Security & Compliance
How Guardian Volt protects your data and ensures compliance.
Security Architecture
1. Bank Connection Security
Guardian Volt connects to financial institutions using secure, regulated open banking APIs. We partner with industry leaders TrueLayer to ensure the highest level of security.
- Read-Only Access
We can only view transaction history. We cannot move money, make payments, or change account settings.
- No Credentials Stored
Your banking username and password are never stored on our servers. Authentication happens directly with your bank.
2. Data Encryption
We employ state-of-the-art encryption standards to protect data at rest and in transit.
AES-256 Encryption
All sensitive data stored in our databases is encrypted using Advanced Encryption Standard (AES) with 256-bit keys.
TLS 1.3
All data transmitted between your device, our servers, and our banking partners is protected by Transport Layer Security (TLS) 1.3.
3. Infrastructure & Compliance
Our infrastructure is hosted on Amazon Web Services (AWS), providing world-class physical and digital security.
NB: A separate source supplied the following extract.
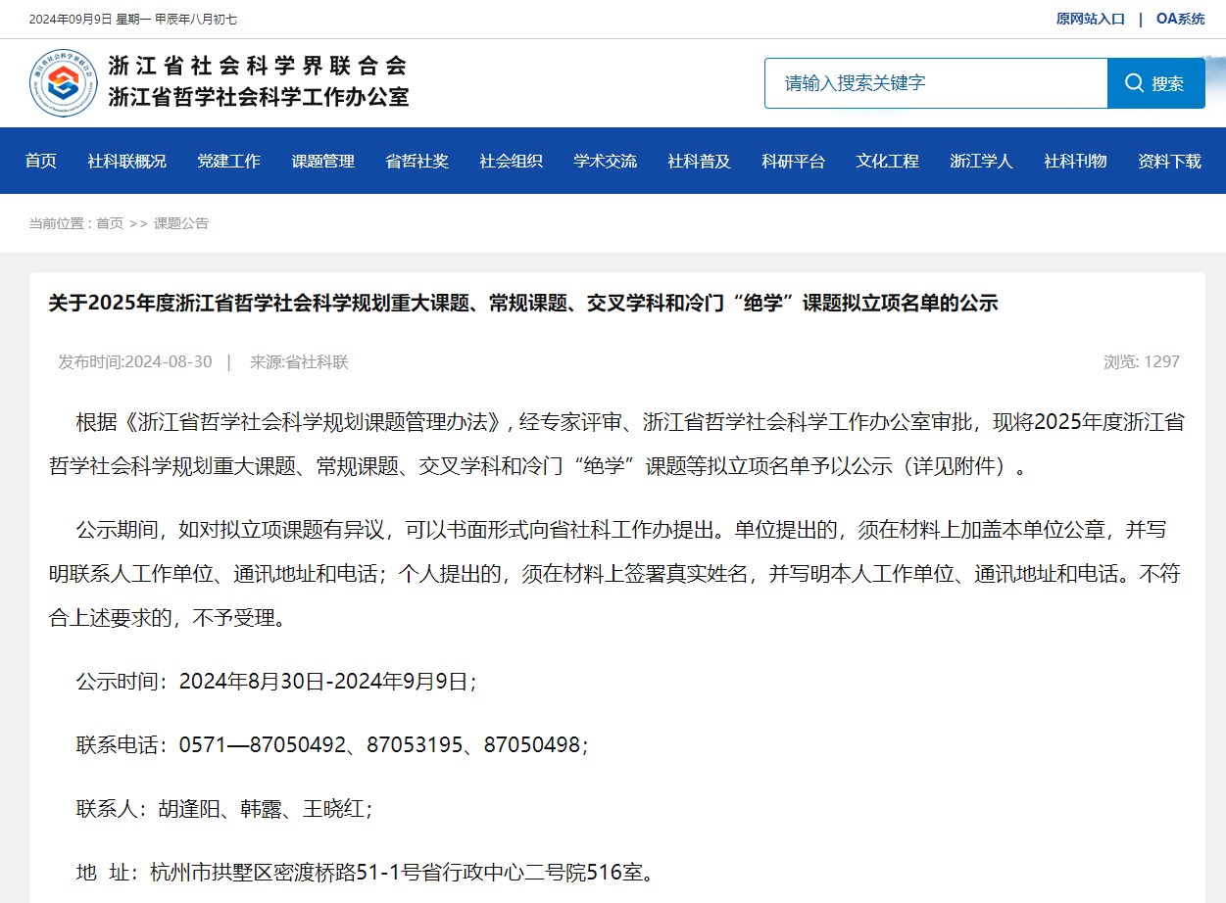The image size is (1226, 903).
Task: Select 党建工作 navigation item
Action: [228, 162]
- GDPR Compliant: We fully comply with the General Data Protection Regulation (GDPR) and the Data Protection Act 2018.
- Data Residency: UK customer data is stored in AWS London (eu-west-2) region.
- Regular Backups: Automated, encrypted backups ensure data integrity and availability.
4. Access Control
We implement strict access controls to ensure only authorized personnel can access system data, and only when necessary for support or maintenance.
- Role-Based Access Control (RBAC): Strict permission levels for all team members.
- Audit Logs: Comprehensive logging of all system access and changes.
- Multi-Factor Authentication (MFA): Enforced for all administrative access.
5. Vulnerability Management
We conduct regular security assessments and vulnerability scans. Our code undergoes strict review processes before deployment. If you discover a security vulnerability, please report it immediately to security@guardianvolt.com.